Macrinus travelled through Cappadocia, Galatia and Bithynia before arriving in Chalcedon. Here he was arrested, his guise revealed after he had sent requests for money. Men dispatched by Elagabalus apprehended Macrinus and brought him to Cappadocia. Diadumenian was captured elsewhere on his journey to Parthia, and killed by the centurion Cladius Pollio in Zeugma. French author Jean-Baptiste Crevier comments that Macrinus threw himself out of the carriage at Cappadocia after receiving the news of the death of his son, breaking his shoulder in the act. Macrinus was executed in Archelais in Cappadocia after attempting to escape; Dio mentions that the centurion Marcianus Taurus was responsible for his execution. Thus, the reign of Macrinus as emperor of Rome ended after nearly fourteen months.

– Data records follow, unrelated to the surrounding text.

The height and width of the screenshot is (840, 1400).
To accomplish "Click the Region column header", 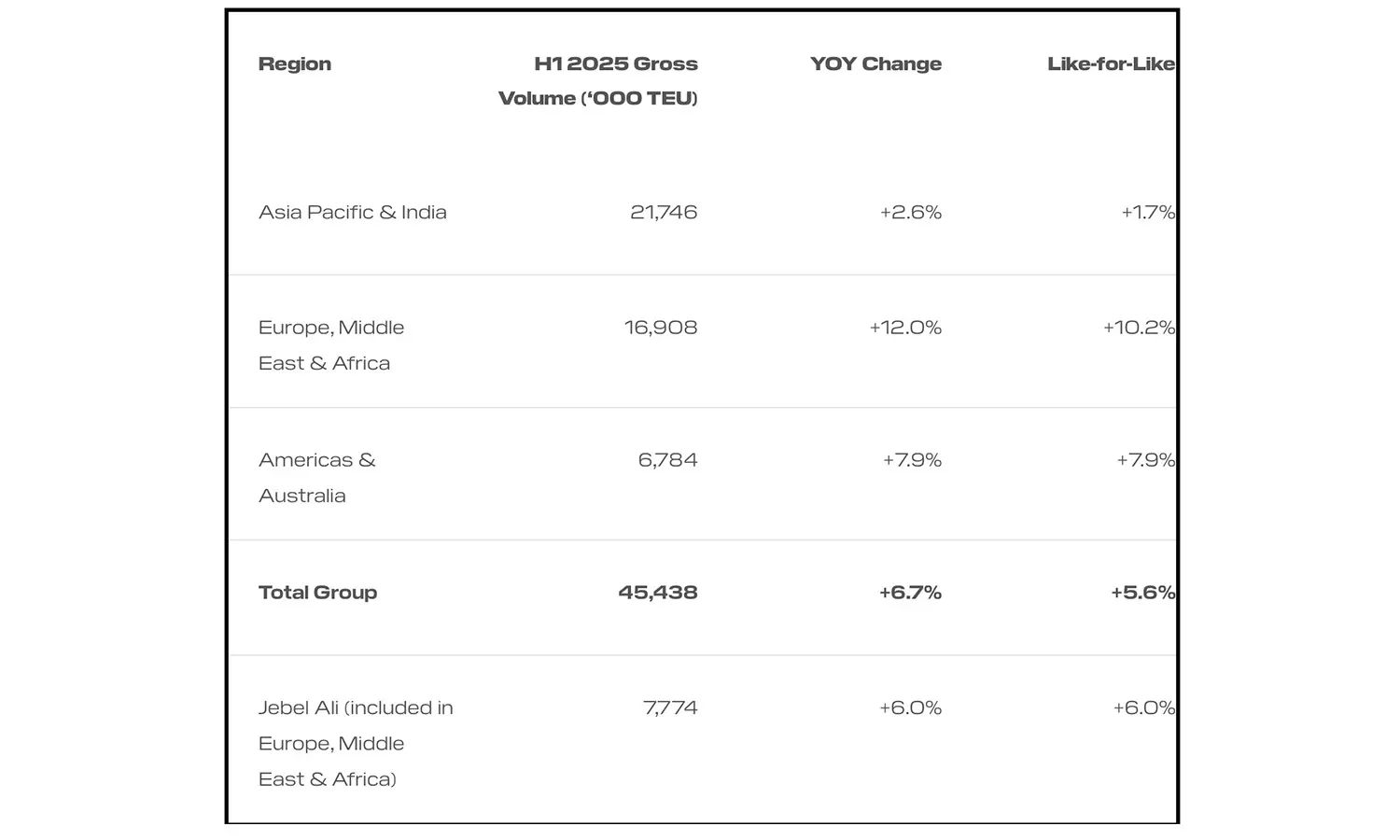I will coord(295,63).
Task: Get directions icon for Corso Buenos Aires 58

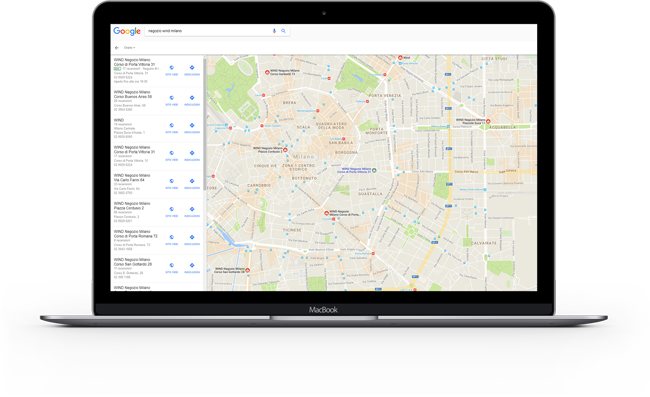Action: tap(192, 98)
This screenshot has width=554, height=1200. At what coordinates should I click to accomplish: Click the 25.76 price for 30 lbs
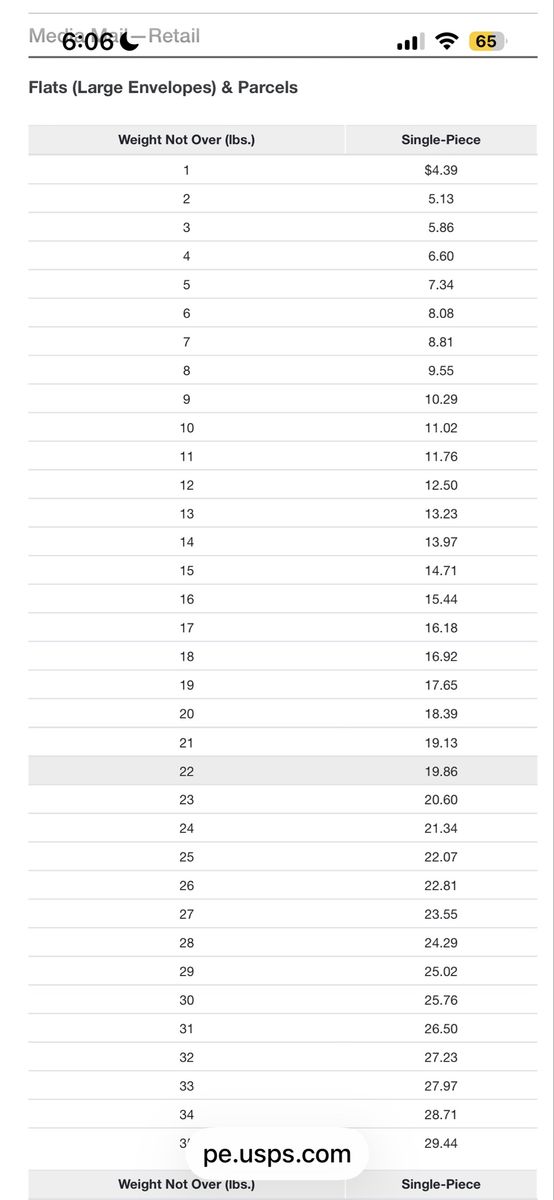click(441, 1000)
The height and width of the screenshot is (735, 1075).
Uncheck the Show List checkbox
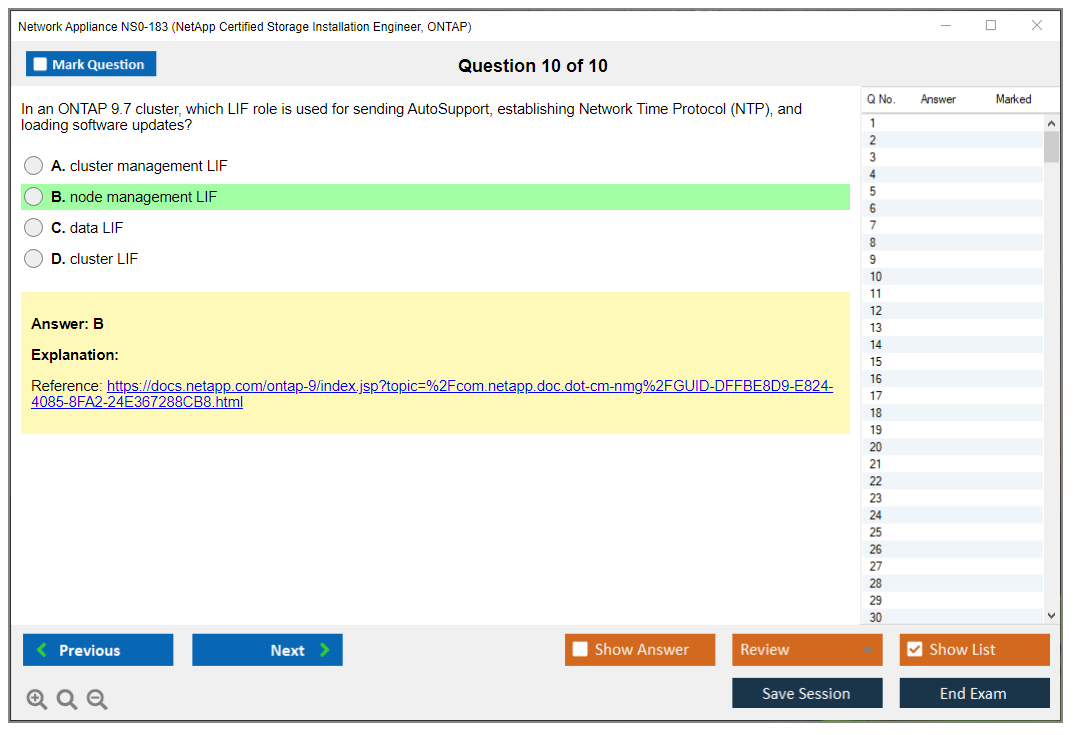(x=914, y=650)
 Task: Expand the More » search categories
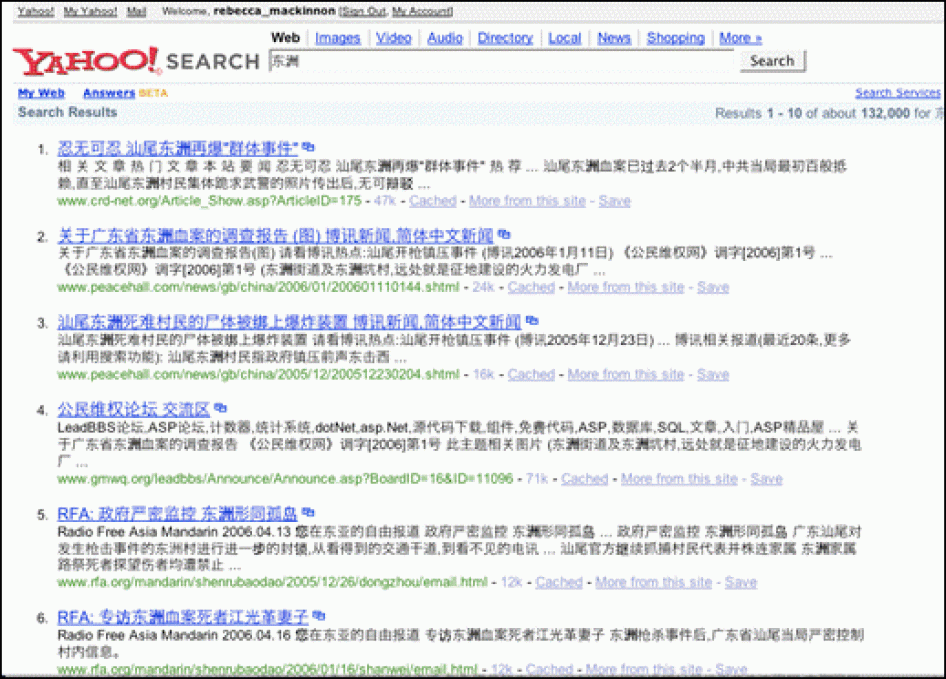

In the meantime, Elagabalus had entered Antioch and declared himself the new ruler of Rome in a message to the Roman Senate and people. Once again, as they had done with Macrinus, the Senate were forced to recognize Elagabalus as the new emperor. Elagabalus's claim was not uncontested, as several others made their own bids for the imperial purple. These included Verus, the commander of Legio III Gallica and Gellius Maximus, the commander of Legio IV Scythica. History professor and author Martijn Icks notes the irony of Verus's claim as his legion had been the first to proclaim Elagabalus as the rightful emperor of Rome. These rebellions were quashed and their instigators executed. By March 222 AD, Elagabalus was himself murdered by the Praetorian Guard, his body dumped in the river Tiber and his memory condemned by damnatio memoriae ordered by the senate.